[Task]: Word for word, restate all of the entries.

···

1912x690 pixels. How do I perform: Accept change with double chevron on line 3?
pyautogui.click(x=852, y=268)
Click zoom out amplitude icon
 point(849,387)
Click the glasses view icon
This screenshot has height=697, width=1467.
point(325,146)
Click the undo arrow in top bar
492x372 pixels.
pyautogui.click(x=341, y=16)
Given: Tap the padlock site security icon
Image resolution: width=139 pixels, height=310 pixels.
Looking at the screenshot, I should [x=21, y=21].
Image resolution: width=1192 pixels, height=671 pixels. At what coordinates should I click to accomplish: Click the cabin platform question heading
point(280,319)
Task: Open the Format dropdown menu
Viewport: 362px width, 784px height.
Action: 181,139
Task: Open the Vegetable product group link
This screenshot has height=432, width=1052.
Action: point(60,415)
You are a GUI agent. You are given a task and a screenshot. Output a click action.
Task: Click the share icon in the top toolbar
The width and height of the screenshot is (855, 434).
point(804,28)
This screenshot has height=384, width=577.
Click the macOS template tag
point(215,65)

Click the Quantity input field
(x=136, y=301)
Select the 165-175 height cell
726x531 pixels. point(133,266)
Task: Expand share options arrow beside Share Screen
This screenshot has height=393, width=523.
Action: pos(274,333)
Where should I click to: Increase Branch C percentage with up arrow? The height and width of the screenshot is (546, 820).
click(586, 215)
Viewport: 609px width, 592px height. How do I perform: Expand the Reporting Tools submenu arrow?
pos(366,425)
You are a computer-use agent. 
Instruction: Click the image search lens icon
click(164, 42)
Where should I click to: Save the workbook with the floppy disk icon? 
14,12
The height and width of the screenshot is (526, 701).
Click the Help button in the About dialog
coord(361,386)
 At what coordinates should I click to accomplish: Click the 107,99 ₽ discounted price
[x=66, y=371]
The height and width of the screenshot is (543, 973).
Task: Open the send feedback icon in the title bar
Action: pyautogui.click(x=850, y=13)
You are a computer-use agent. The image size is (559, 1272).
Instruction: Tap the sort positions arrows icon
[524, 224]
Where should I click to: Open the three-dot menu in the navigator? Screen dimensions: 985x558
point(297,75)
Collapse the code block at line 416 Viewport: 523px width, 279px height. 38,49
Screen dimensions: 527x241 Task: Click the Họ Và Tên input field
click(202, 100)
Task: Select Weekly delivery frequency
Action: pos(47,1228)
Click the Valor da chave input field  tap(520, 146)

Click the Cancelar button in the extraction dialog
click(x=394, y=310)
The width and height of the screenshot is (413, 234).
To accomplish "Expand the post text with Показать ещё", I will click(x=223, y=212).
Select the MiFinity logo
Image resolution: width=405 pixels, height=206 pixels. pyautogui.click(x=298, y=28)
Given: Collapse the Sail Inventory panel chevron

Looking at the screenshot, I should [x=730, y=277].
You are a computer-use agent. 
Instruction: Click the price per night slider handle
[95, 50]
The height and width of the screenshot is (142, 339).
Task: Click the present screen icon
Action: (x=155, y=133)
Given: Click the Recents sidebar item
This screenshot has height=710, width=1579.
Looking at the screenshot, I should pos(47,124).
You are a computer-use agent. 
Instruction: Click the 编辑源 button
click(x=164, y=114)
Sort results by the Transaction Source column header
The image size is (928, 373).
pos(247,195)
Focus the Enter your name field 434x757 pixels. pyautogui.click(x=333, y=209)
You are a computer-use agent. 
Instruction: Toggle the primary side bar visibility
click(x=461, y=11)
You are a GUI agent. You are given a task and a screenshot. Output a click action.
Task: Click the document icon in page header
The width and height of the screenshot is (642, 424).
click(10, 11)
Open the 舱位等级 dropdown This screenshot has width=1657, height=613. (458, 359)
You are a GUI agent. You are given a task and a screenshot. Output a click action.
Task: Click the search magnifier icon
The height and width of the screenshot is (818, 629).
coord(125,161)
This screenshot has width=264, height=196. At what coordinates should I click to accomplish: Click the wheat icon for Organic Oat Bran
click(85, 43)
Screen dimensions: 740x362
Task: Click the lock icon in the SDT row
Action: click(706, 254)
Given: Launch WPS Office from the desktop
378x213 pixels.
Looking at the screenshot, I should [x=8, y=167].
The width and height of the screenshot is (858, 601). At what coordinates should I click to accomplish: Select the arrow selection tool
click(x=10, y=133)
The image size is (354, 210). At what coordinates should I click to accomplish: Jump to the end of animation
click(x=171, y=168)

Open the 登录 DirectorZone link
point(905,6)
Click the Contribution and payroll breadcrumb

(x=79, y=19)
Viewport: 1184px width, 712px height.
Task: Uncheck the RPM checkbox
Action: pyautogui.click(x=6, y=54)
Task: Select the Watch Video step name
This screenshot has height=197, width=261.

···

[Written response]:
1912x690 pixels. How do I perform: Accept change with double chevron on line 3?
pyautogui.click(x=852, y=268)
Click zoom out amplitude icon
 point(849,387)
Click the glasses view icon
This screenshot has height=697, width=1467.
point(325,146)
Click the undo arrow in top bar
492x372 pixels.
pyautogui.click(x=341, y=16)
Given: Tap the padlock site security icon
Image resolution: width=139 pixels, height=310 pixels.
Looking at the screenshot, I should [x=21, y=21].
Image resolution: width=1192 pixels, height=671 pixels. At what coordinates should I click to accomplish: Click the cabin platform question heading
point(280,319)
Task: Open the Format dropdown menu
Viewport: 362px width, 784px height.
Action: 181,139
Task: Open the Vegetable product group link
This screenshot has height=432, width=1052.
Action: point(60,415)
You are a GUI agent. You are given a task and a screenshot. Output a click action.
Task: Click the share icon in the top toolbar
The width and height of the screenshot is (855, 434).
point(804,28)
This screenshot has height=384, width=577.
Click the macOS template tag
point(215,65)

Click the Quantity input field
(x=136, y=301)
Select the 165-175 height cell
726x531 pixels. point(133,266)
Task: Expand share options arrow beside Share Screen
This screenshot has height=393, width=523.
Action: pos(274,333)
Where should I click to: Increase Branch C percentage with up arrow? The height and width of the screenshot is (546, 820).
click(586, 215)
Viewport: 609px width, 592px height. How do I perform: Expand the Reporting Tools submenu arrow?
pos(366,425)
You are a computer-use agent. 
Instruction: Click the image search lens icon
click(164, 42)
Where should I click to: Save the workbook with the floppy disk icon? 
14,12
The height and width of the screenshot is (526, 701).
Click the Help button in the About dialog
coord(361,386)
 At what coordinates should I click to accomplish: Click the 107,99 ₽ discounted price
[x=66, y=371]
The height and width of the screenshot is (543, 973).
Task: Open the send feedback icon in the title bar
Action: pyautogui.click(x=850, y=13)
You are a computer-use agent. The image size is (559, 1272).
Instruction: Tap the sort positions arrows icon
[524, 224]
Where should I click to: Open the three-dot menu in the navigator? Screen dimensions: 985x558
point(297,75)
Collapse the code block at line 416 Viewport: 523px width, 279px height. 38,49
Screen dimensions: 527x241 Task: Click the Họ Và Tên input field
click(202, 100)
Task: Select Weekly delivery frequency
Action: pos(47,1228)
Click the Valor da chave input field  tap(520, 146)

Click the Cancelar button in the extraction dialog
click(x=394, y=310)
The width and height of the screenshot is (413, 234).
To accomplish "Expand the post text with Показать ещё", I will click(x=223, y=212).
Select the MiFinity logo
Image resolution: width=405 pixels, height=206 pixels. pyautogui.click(x=298, y=28)
Given: Collapse the Sail Inventory panel chevron

Looking at the screenshot, I should [x=730, y=277].
You are a computer-use agent. 
Instruction: Click the price per night slider handle
[95, 50]
The height and width of the screenshot is (142, 339).
Task: Click the present screen icon
Action: (x=155, y=133)
Given: Click the Recents sidebar item
This screenshot has height=710, width=1579.
Looking at the screenshot, I should pos(47,124).
You are a computer-use agent. 
Instruction: Click the 编辑源 button
click(x=164, y=114)
Sort results by the Transaction Source column header
The image size is (928, 373).
pos(247,195)
Focus the Enter your name field 434x757 pixels. pyautogui.click(x=333, y=209)
You are a computer-use agent. 
Instruction: Toggle the primary side bar visibility
click(x=461, y=11)
You are a GUI agent. You are given a task and a screenshot. Output a click action.
Task: Click the document icon in page header
The width and height of the screenshot is (642, 424).
click(10, 11)
Open the 舱位等级 dropdown This screenshot has width=1657, height=613. (458, 359)
You are a GUI agent. You are given a task and a screenshot. Output a click action.
Task: Click the search magnifier icon
The height and width of the screenshot is (818, 629).
coord(125,161)
This screenshot has width=264, height=196. At what coordinates should I click to accomplish: Click the wheat icon for Organic Oat Bran
click(85, 43)
Screen dimensions: 740x362
Task: Click the lock icon in the SDT row
Action: click(706, 254)
Given: Launch WPS Office from the desktop
378x213 pixels.
Looking at the screenshot, I should [x=8, y=167].
The width and height of the screenshot is (858, 601). At what coordinates should I click to accomplish: Select the arrow selection tool
click(x=10, y=133)
The image size is (354, 210). At what coordinates should I click to accomplish: Jump to the end of animation
click(x=171, y=168)

Open the 登录 DirectorZone link
point(905,6)
Click the Contribution and payroll breadcrumb

(x=79, y=19)
Viewport: 1184px width, 712px height.
Task: Uncheck the RPM checkbox
Action: pyautogui.click(x=6, y=54)
Task: Select the Watch Video step name
This screenshot has height=197, width=261.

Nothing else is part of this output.